The program was funded by the United States Department of State through its Bureau of Educational and Cultural Affairs (ECA).
The participants spent three weeks in the United States and did everything from exploring Washington, D.C., going to the Urban Tree Connection in Philadelphia and visiting New York City.
They also had a weekend retreat at Cape Henlopen State Park where they interacted with Delaware 4-H members, went to the Food Bank of Delaware in Milford and made fleece blankets for the non-profit organization “Fleece for Keeps,” which donates the blankets to children in the state’s foster care system.
The students took part in workshops that included personality development, managing conflict and effective communication.
While participating in the program, the youths were asked to develop service-learning projects designed to solve problems facing their communities, important information that they can take with them as they return home.
Mallory Vogl, an extension agent for UD Cooperative Extension, said the students chose topics such as bully prevention, teen pregnancy and drug and alcohol addiction.

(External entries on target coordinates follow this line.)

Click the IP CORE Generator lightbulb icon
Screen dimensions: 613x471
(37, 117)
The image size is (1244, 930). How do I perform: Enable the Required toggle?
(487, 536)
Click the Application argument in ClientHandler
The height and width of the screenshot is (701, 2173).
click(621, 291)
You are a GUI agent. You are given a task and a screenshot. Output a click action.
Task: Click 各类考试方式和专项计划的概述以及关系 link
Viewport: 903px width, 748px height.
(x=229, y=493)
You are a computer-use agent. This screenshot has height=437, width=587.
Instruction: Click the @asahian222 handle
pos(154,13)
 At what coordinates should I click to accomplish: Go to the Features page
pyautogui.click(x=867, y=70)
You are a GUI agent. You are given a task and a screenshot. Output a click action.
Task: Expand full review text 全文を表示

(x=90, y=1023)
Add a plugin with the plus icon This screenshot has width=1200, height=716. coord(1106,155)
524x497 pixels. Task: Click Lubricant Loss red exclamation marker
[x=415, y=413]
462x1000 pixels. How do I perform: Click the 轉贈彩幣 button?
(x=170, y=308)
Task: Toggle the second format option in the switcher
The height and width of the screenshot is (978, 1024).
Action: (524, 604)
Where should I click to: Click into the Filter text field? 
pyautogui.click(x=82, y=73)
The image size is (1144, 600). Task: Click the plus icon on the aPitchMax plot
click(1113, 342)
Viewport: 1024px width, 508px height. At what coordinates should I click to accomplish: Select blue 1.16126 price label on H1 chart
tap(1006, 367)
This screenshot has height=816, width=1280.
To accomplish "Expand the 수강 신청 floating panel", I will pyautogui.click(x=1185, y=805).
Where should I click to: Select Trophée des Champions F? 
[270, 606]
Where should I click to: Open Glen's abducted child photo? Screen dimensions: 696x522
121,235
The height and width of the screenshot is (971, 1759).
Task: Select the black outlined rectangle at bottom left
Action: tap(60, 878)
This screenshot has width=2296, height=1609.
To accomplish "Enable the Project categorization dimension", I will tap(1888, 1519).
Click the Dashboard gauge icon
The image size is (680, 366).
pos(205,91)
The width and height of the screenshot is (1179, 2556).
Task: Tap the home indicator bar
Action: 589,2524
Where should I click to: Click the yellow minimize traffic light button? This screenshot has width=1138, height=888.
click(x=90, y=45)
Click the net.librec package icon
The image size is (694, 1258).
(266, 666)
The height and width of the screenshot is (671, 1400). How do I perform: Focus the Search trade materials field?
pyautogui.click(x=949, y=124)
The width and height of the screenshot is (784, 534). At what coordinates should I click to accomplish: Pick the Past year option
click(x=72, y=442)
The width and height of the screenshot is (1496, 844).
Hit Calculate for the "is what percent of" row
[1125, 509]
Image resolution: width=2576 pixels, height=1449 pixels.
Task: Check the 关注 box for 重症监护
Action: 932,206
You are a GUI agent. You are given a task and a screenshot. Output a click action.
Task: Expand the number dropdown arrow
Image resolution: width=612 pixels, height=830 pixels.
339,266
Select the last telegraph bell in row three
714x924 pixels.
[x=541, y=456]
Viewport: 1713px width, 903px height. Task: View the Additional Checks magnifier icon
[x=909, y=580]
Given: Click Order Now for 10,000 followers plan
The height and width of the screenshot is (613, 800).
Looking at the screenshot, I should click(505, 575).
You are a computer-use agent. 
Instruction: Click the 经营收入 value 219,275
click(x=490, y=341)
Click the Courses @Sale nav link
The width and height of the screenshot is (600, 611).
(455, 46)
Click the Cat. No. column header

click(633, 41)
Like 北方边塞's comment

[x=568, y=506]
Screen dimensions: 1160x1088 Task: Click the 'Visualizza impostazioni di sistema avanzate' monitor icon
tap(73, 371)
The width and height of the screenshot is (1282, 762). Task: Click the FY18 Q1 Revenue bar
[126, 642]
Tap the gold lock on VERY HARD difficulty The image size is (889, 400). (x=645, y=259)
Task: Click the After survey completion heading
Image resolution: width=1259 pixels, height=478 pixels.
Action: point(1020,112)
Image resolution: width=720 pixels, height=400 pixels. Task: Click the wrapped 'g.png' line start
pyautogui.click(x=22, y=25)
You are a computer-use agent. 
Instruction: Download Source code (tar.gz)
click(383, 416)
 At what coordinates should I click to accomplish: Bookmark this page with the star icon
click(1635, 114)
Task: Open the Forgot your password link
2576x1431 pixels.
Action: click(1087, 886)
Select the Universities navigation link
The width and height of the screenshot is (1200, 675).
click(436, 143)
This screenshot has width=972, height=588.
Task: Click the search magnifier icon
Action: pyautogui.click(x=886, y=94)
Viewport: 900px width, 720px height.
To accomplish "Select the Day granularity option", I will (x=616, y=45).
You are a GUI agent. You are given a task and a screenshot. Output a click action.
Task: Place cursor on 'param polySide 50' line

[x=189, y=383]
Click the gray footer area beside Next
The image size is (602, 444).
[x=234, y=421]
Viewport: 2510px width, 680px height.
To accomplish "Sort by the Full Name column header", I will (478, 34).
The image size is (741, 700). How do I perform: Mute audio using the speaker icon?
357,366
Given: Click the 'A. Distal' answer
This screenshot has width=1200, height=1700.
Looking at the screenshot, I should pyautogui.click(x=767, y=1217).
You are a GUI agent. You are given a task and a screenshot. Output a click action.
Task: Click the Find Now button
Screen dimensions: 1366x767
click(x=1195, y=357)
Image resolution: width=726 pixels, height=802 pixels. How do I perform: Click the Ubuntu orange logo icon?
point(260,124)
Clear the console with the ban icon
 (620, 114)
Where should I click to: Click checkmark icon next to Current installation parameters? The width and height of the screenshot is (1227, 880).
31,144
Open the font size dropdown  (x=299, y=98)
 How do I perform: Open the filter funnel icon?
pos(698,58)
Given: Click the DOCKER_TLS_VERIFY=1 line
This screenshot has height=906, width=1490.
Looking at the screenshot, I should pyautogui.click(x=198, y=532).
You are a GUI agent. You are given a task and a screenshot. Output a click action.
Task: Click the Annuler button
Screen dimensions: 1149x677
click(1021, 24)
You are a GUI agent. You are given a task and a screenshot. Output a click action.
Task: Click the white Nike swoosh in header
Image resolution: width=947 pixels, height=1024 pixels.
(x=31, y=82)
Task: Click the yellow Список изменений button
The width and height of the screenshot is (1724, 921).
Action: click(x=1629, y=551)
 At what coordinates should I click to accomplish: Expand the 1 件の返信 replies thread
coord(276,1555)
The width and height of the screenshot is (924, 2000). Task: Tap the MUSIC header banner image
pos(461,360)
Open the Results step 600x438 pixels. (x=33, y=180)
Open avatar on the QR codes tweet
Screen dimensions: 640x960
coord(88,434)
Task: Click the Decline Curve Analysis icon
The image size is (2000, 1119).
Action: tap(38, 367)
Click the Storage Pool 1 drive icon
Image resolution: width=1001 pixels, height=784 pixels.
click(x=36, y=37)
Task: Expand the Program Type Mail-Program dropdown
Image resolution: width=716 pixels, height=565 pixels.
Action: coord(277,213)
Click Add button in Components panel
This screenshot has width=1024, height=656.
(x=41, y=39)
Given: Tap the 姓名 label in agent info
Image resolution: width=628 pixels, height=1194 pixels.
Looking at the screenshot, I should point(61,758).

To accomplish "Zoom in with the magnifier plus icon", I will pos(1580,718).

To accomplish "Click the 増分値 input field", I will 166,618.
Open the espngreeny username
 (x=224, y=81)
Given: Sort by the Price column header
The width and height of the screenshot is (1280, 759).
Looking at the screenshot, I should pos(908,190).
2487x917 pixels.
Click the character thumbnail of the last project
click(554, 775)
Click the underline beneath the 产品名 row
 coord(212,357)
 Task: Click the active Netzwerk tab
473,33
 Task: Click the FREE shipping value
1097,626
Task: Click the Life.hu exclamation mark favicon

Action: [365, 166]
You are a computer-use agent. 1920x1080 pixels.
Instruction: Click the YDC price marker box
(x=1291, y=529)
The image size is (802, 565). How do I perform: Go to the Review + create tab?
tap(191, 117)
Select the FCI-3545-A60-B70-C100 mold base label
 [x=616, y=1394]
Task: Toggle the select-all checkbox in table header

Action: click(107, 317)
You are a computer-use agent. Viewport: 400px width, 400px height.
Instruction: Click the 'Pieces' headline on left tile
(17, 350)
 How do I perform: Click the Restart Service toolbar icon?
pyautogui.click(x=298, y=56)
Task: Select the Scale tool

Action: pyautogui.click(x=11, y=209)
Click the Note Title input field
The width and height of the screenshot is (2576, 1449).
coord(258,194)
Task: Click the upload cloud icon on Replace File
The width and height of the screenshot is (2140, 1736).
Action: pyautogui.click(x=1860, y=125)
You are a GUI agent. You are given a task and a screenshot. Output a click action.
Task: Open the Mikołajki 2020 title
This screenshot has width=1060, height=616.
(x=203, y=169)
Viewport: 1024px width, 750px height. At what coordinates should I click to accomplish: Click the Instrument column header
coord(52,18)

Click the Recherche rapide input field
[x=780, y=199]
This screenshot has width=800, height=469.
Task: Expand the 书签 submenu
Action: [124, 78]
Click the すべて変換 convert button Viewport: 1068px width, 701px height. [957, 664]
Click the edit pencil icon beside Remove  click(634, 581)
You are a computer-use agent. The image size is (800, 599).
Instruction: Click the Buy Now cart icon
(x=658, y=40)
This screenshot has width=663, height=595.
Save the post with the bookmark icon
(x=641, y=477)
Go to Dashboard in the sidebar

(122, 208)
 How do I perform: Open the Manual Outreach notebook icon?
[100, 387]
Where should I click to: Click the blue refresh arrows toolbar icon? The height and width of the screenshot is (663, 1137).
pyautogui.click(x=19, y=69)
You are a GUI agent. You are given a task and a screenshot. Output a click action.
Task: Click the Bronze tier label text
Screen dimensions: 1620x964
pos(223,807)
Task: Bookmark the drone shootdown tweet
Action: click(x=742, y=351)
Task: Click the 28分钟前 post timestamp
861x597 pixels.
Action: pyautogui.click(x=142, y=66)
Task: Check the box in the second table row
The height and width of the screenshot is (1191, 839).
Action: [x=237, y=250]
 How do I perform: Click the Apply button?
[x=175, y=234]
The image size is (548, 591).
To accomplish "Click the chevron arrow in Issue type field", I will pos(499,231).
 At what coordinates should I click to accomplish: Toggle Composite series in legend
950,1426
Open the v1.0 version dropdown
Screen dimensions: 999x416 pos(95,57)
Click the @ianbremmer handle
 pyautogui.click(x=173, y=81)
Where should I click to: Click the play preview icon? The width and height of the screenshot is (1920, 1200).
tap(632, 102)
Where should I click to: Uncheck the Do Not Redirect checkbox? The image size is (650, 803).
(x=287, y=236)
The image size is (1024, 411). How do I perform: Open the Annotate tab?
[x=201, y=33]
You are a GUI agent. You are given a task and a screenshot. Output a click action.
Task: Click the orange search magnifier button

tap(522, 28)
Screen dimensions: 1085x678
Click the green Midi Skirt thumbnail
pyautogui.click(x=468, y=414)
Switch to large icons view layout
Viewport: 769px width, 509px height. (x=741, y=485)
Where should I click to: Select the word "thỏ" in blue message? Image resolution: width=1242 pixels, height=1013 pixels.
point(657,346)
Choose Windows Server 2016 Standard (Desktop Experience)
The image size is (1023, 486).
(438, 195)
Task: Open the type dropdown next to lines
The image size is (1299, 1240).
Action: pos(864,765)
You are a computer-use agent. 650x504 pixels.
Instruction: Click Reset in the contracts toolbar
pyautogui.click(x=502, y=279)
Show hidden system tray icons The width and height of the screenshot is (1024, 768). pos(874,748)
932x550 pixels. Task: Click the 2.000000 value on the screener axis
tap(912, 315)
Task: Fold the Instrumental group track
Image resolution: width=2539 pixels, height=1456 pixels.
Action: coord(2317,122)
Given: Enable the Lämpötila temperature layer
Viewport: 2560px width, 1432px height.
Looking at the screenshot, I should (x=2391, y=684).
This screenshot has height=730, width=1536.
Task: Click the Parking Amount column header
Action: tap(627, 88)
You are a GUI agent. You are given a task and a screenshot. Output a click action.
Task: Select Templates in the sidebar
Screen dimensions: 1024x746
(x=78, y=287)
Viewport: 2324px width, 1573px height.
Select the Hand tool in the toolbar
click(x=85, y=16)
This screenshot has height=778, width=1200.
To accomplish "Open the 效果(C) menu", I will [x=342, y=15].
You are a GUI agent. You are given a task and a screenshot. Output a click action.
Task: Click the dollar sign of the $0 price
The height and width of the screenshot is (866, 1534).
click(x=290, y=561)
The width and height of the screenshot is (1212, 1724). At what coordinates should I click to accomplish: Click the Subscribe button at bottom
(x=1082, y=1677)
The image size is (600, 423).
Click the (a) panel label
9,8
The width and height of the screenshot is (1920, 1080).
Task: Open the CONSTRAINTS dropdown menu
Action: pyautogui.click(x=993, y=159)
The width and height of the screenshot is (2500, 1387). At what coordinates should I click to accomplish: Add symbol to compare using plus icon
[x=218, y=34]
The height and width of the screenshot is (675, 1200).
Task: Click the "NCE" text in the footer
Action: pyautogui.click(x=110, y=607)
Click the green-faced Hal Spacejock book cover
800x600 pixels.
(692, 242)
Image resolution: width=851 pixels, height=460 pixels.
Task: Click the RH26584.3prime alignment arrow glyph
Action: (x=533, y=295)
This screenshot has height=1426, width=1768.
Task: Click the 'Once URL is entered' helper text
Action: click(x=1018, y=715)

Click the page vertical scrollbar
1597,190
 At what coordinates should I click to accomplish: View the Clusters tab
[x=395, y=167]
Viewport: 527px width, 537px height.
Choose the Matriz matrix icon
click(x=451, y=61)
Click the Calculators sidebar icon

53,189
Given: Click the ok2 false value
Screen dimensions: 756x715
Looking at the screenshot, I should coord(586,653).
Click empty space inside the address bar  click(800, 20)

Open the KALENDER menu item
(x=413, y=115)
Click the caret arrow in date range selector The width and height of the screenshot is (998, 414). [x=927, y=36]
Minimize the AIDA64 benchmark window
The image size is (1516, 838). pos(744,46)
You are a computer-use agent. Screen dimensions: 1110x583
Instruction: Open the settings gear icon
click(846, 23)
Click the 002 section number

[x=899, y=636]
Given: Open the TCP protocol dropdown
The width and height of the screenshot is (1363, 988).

The 19 participants came from five cities across Russia, including Moscow and Vladivostok, and Vogl said that they went through a rigorous application process to take part in the program.
“This group of kids were so empowering not just to the teenagers from Delaware that they got to work with but even for the staff. We were just blown away and impressed by not only their knowledge of government within their country but also their knowledge of our country as well and their ability in only three weeks to really have such an impact,” said Vogl.
When the program ended, it was hard for the young people and the staff members to say goodbye.
“It was so impactful to these kids, and we have kids that are interested in coming back to UD. We have kids that are interested in coming back to the U.S. in general and they all agreed that this was an absolute life-changing experience. For all of us staff, too – I’ve worked with a lot of groups but this group was just incredible,” said Vogl.